Meinen Ausführungen ist zu entnehmen, dass die Steigerung des Gewerbesteueraufkommens für die LLT oberste Priorität besitzt.

Die Darstellung der Verschuldung der Gemeinde in den nächsten Jahren berücksichtigt bereits die Verschiebung von Maßnahmen in die Zukunft.
Sie macht auch deutlich, dass ihre Realisierung ohne Steigerung der Einnahmen kaum möglich ist, sondern Vorhaben weiter geschoben werden müssen.

Bei der Kostenentwicklung wird die Gemeinde auch zunehmend von den Entscheidungen des Bundes und Landes finanziell betroffen. Eine deutlich spürbare
Entlastung dürfen wir von dort kaum erwarten. Die zusätzlichen Betreuungskosten der Kinder und Jugendlichen in den Ganztagesbetreuungen werden größtenteils
von der Gemeinde zu tragen sein und finanzielle Spielräume zusätzlich stark einengen. Dieses Kostenvolumen im Kita- und Schulbereich ist derzeit noch nicht
zu beziffern bzw. zu überschauen. Eine Kostenexplosion ist vordringlich im Auge zu behalten, um eine Eskalation zu vermeiden. Ein angemessener Beitrag
der Eltern wird hier künftig unerlässlich sein.

Heute ist noch nicht abzusehen, welche Ausgaben künftig für sozial schwache Mitbürger entstehen und für die Unterbringung und Integration von Flüchtlingen
aufgewendet werden müssen. Der Neubau des Flüchtlingsheims an der Ludwigsburger Straße für die Anschluss-Unterbringung ist dringend erforderlich.

Aus Sicht der LLT müssen Schwerpunktthemen mit äußerster Sorgfalt geplant, geprüft und durchgeführt werden. Alle bereits angestoßenen und künftig
zu realisierenden Maßnahmen sind auf den Prüfstand zu stellen und auf ihre absolute Dringlichkeit und Notwendigkeit zu untersuchen. Was den Kita- und Schulbereich
anbelangt, sind die aktuellen und künftigen Kinder- und Schülerzahlen zu berücksichtigen.

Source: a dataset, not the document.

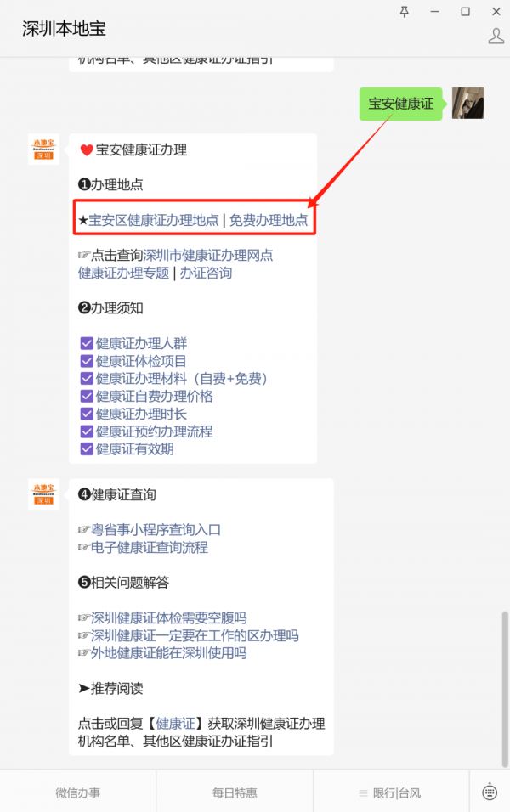Click the menu lines icon before 限行|台风
Image resolution: width=510 pixels, height=812 pixels.
pyautogui.click(x=363, y=793)

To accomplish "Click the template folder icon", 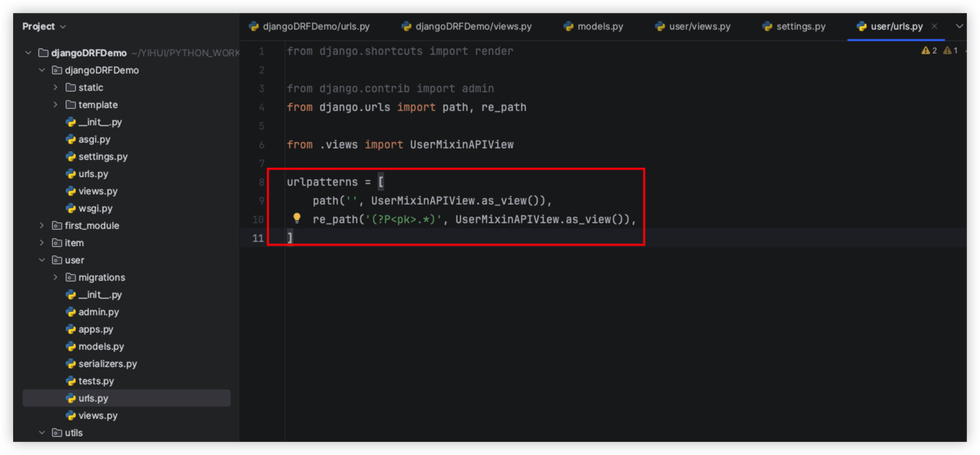I will pyautogui.click(x=71, y=105).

Einen Kindergartenneubau können wir nur in Erwägung ziehen, wenn dieser als Interimslösung während der Bauphase für eine neue Kita Häldenstraße dient
und anschließend die Kita in der Silcherstraße ersetzt.

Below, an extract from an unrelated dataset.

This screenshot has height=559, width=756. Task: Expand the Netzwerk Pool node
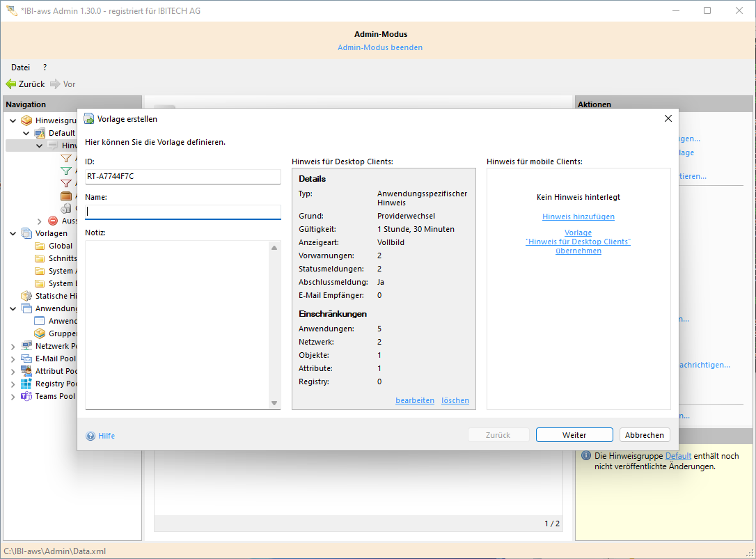[13, 346]
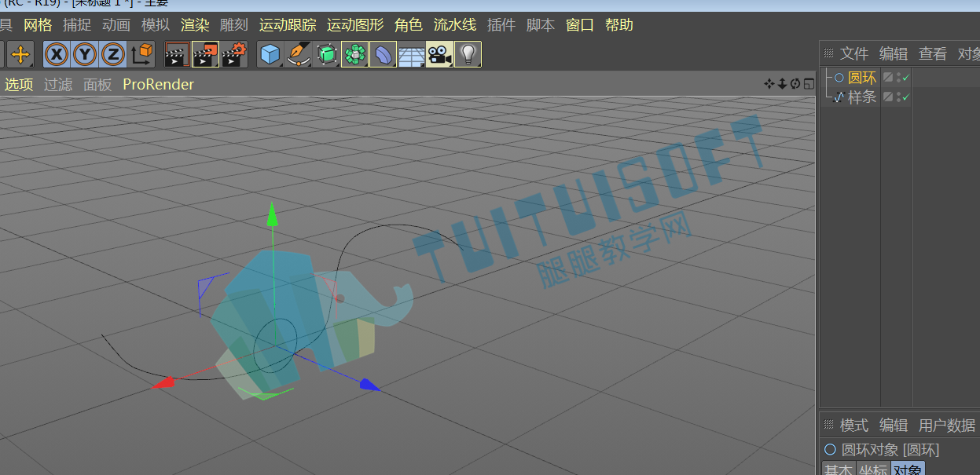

Nachdem der Feuerwehrbedarfsplan vorliegt, ist eine zielgerichtete Neuausrichtung vorzunehmen.

Wir sind froh, dass trotz den finanziellen Beschränkungen, die von der Gemeinde zu stemmen sind, die lange überfällige Umgestaltung
im Friedhofbereich jetzt endlich realisiert wird.

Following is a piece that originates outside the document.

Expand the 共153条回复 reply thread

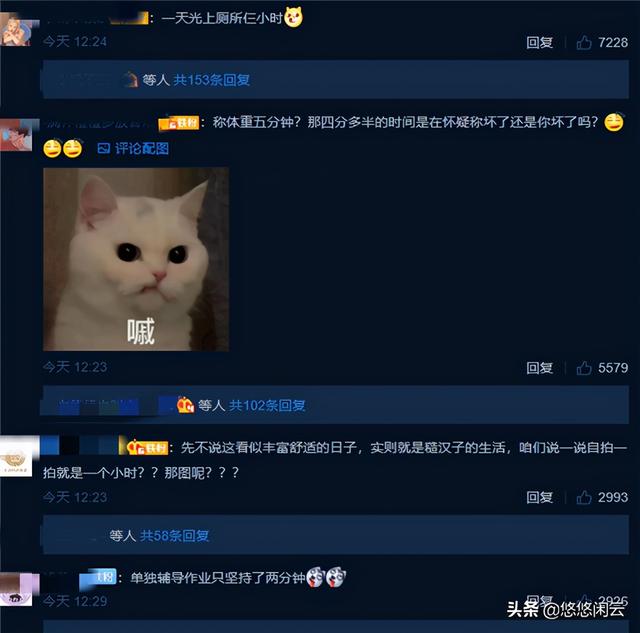211,80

Obwohl Tamm von der Region als Wohnbauschwerpunkt ausgewiesen ist, favorisieren wir bei künftigen Baugebieten den Verzicht auf Geschossbauten.
Die Erfahrung zeigt, dass in Tamm auch Wohnungen in diesen Gebäuden selbst bei einem Durchschnittseinkommen nicht mehr bezahlbar sind.
Für bauwillige Tammer Bürgerinnen und Bürger sollten dem Bedarf entsprechend Bauflächen für Reihenhäuser, Ein- und Zweifamilienhäuser zum Kauf
zur Verfügung stehen, mehr nicht!

Wir regen wiederholt an, gemeindeeigene Flächen und nicht- bzw. schlecht genutzte Gebäude zu vermarkten, wie z.B. die Rathausgasse 1, das Haus
in der Karl-Mammele-Str. und den Bauplatz an der Brächterstraße. Damit könnten Baulücken geschlossen, das Ortsbild verschönert und einer Innenverdichtung
Rechnung getragen werden.

Nach dem Motto "Pflicht geht vor Kür" ist das Projekt Bürgergarten ohne einen entsprechenden Lärmschutz für die LLT Teil eines künftigen Wunschkonzerts.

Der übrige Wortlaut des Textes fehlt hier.